Kouri Richins to Stand Trial After Writing Children’s Book About Grief
kouri richins will face a jury this month after prosecutors say her husband died of an illicit fentanyl overdose on March 4, 2022 — a case that drew national attention because she later published a children’s book about grief and spoke about the loss on television.
Kouri Richins trial timeline
Jury selection began Feb. 10, and opening statements are scheduled to start Feb. 23, with the trial expected to run through March 26. A judge denied the defense’s repeated requests to move the trial from Summit County to Salt Lake City.
Prosecutors have charged Richins with felony offenses that include aggravated murder, insurance fraud and forgery; court filings describe an additional attempted-death charge in differing terms. If convicted of the most serious count, she could face life in prison; prosecutors have said they will not seek the death penalty.
Medical examiner findings and the death scene
Investigators say Eric Richins was found unresponsive in the couple’s bedroom after a night of celebratory drinks. Emergency personnel located him at the foot of the bed and performed CPR, but he was pronounced dead at the scene. A medical examiner later found five times the lethal dose of fentanyl in his system and described the drug as illicit, not medical-grade.
Court documents quoted by prosecutors allege that Kouri Richins made a Moscow mule for her husband on the night he died, that she told investigators she slept in a child’s bedroom that night, and that she discovered him cold to the touch when she checked on him. Richins has pleaded not guilty.
Defense stance and courtroom posture
Richins’s attorneys have characterized their client as a mother who wants to return to her children and have pushed for a full airing of evidence in court. “Kouri has waited nearly three years for this moment: the opportunity to have the facts of this case heard by a jury, free from the prosecution’s narrative that has dominated headlines since her arrest, ” her lawyers said in a joint statement. “What the public has been told bears little resemblance to the truth. We welcome the courtroom, where evidence is bound by rules, not sensational coverage. ”

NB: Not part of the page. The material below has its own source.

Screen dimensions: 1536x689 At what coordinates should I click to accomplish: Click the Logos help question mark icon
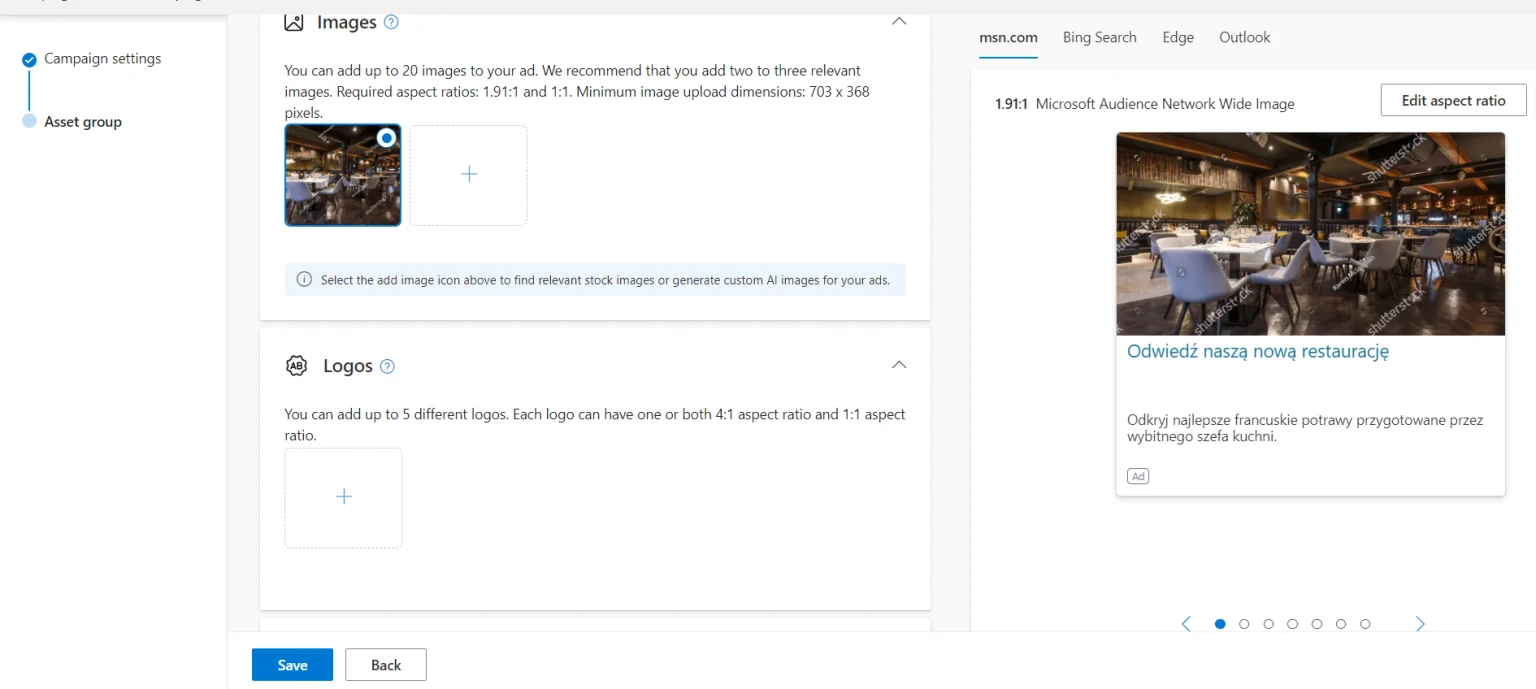(x=387, y=366)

The defense has questioned elements of the prosecution’s evidence and suggested the possibility that Eric Richins may have obtained the drugs himself. Eric and Kouri Richins were raising three sons and were both active in local business — she ran a real estate company and he owned a stonemasonry business — details that figure in pretrial filings and the public narrative surrounding the case.
Prosecutors say financial motives were part of the alleged scheme: charging documents claim Richins carried significant debt, obtained life insurance policies naming herself as beneficiary, and stood to collect close to $2 million in benefits; additional financial crime charges related to alleged fraud remain pending.
The family of the deceased has publicly expressed support for the prosecution’s handling of the investigation. Defense lawyers and the prosecution are set to begin presenting their cases when opening statements start Feb. 23, followed by witness testimony and evidence through the court’s scheduled calendar into late March.